Obviously, a specific non-reachable area may be obtained by several replacement strategies with different origins. From that point on, both non-reachable areas could be augmented in the same way. Thus, the size of the decision tree can be reduced by deleting duplicate strategies that represent the same outcome, improving the runtime of the algorithm (cf. Example 6).

Example 6

Consider the upper left network given in Fig. 9. The encircled nodes can be merged due to Remark 1. The nodes are labeled by numbers, edges by letters. The resulting decision tree is sketched in Fig. 10. The grayed out parts can be omitted by Remark 2. The development of the current best non-reachable area(s) during the execution of the algorithm is illustrated in Fig. 9. Exemplarily, we show the computation of \(W_{(4,9,8)}\), the optimum value with respect to interdiction budget 4 (note that we only demonstrate the path of the recursion where the maximum value is attained).

$$\begin{aligned} W_{(4,9,8)}&= W_{(3,9,7)} + \textsf {profit}(\tau _8) = 8 + 3 = 11\\ W_{(3,9,7)}&= W_{(2,9,1)} + \textsf {profit}(\tau _7) = 6 + 2 = 8\\ W_{(2,9,1)}&= W_{(1,9,6)} + \textsf {profit}(\tau _1) = 3 + 3 = 6\\ W_{(1,9,6)}&= W_{(0,9,0)} + \textsf {profit}(\tau _6) = 0 + 3 = 3 \end{aligned}$$

Fig. 9

Optimal non-reachable areas for different interdiction budget

Fig. 10

The decision tree for the network given in Fig. 9

In total we can conclude:

Theorem 3

Problem 2 is solvable in polynomial time.

Note that the procedure discussed before overcomes the problem pointed out in Example 5, as every non-reachable area is extended in such a way that the total profit is optimized and not the profit of a single non-reachable area.

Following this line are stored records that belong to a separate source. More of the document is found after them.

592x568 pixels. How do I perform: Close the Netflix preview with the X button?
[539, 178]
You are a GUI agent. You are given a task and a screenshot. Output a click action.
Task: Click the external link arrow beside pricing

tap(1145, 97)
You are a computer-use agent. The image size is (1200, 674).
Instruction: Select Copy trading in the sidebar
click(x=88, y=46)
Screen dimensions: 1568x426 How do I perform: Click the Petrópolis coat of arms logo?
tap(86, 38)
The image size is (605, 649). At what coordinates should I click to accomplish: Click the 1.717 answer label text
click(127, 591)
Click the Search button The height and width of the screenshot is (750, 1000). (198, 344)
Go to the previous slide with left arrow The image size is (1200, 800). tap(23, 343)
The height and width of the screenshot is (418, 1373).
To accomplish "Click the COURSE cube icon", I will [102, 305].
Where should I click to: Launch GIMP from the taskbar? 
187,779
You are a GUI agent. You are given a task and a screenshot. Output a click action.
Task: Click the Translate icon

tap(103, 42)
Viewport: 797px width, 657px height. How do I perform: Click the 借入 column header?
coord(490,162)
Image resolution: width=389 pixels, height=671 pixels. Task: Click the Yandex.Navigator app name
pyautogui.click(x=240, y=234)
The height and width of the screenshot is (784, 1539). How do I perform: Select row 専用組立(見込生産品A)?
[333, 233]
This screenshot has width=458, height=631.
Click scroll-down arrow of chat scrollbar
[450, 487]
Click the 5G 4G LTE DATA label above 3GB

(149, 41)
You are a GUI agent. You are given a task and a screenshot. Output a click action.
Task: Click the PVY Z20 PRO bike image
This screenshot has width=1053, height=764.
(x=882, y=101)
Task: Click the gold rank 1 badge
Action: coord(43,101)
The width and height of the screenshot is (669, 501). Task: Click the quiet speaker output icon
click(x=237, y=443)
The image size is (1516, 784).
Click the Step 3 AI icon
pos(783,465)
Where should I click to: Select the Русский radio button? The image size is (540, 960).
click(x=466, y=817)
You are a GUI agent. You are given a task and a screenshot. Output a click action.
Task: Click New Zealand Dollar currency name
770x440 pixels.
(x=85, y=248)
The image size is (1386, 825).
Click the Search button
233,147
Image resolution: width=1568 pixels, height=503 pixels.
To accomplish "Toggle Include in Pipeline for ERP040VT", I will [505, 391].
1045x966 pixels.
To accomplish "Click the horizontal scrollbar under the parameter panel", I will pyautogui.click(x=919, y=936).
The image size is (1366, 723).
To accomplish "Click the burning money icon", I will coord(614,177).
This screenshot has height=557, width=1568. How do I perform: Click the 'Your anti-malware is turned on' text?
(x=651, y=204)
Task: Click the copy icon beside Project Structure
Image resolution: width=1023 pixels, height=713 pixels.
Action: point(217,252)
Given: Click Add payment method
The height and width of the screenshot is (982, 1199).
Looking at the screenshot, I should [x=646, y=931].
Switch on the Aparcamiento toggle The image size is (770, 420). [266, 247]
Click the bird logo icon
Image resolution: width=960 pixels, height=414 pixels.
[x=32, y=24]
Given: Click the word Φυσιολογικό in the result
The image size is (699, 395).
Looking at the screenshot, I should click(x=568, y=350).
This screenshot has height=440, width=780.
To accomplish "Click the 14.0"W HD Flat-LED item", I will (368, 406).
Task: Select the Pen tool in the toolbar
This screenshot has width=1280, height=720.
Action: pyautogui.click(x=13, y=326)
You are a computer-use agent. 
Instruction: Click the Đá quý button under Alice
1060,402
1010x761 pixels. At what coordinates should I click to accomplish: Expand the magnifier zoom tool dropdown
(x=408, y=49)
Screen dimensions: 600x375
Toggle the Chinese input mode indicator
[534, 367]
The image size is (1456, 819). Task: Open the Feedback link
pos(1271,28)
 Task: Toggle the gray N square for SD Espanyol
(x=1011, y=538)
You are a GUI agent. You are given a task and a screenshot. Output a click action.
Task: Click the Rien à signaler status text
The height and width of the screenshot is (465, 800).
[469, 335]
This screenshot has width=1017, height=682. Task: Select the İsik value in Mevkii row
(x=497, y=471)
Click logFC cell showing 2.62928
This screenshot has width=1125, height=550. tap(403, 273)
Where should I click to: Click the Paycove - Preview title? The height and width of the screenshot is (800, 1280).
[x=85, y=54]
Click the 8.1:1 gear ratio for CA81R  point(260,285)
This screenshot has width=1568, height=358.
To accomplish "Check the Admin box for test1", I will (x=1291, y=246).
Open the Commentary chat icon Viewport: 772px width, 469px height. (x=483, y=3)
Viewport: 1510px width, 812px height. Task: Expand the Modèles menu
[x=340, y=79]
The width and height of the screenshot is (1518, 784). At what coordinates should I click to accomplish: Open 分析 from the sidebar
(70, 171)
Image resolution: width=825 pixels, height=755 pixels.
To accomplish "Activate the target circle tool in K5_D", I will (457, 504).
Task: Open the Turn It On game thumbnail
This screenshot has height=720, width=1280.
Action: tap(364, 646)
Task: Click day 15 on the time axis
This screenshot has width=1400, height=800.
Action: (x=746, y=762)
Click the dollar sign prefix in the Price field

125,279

Finally, combining the solution algorithms of Problem 2 and Problem 3 as discussed at the beginning of this section, we can state the polynomial solvability of Problem 1:

Theorem 4

Problem 1is solvable in polynomial time.

4 Conclusion

In this article, we introduced an interdiction problem on tree networks, interdicting a subset of the edges in order to impair the facilities. Precisely, we asked for a size-constrained set of edges that maximizes the number of non-reachable nodes after interdiction. We formulated the problem as an integer program and presented a polynomial time algorithm to solve the problem. To the best of our knowledge, this is the first polynomial time algorithm for an interdiction problem in the context of facility location planning with edge interdiction. The developed algorithm is based on dynamic programming and reveals similarities to a knapsack problem. However, an additional dimension in the recurrence relation is needed, as some parts of the interdiction strategy are dependent from other parts.

Further research may concentrate on either optimizing running time to solve this problem or to study transferability to other, more general graphs. Further research may also address the locator’s perspective: which nodes should be chosen as a facility such that the destruction of the network by removing a certain number of edges affects the established facilities as less as possible. The latter problem is closely related to robust optimization assuming a worst-case analysis.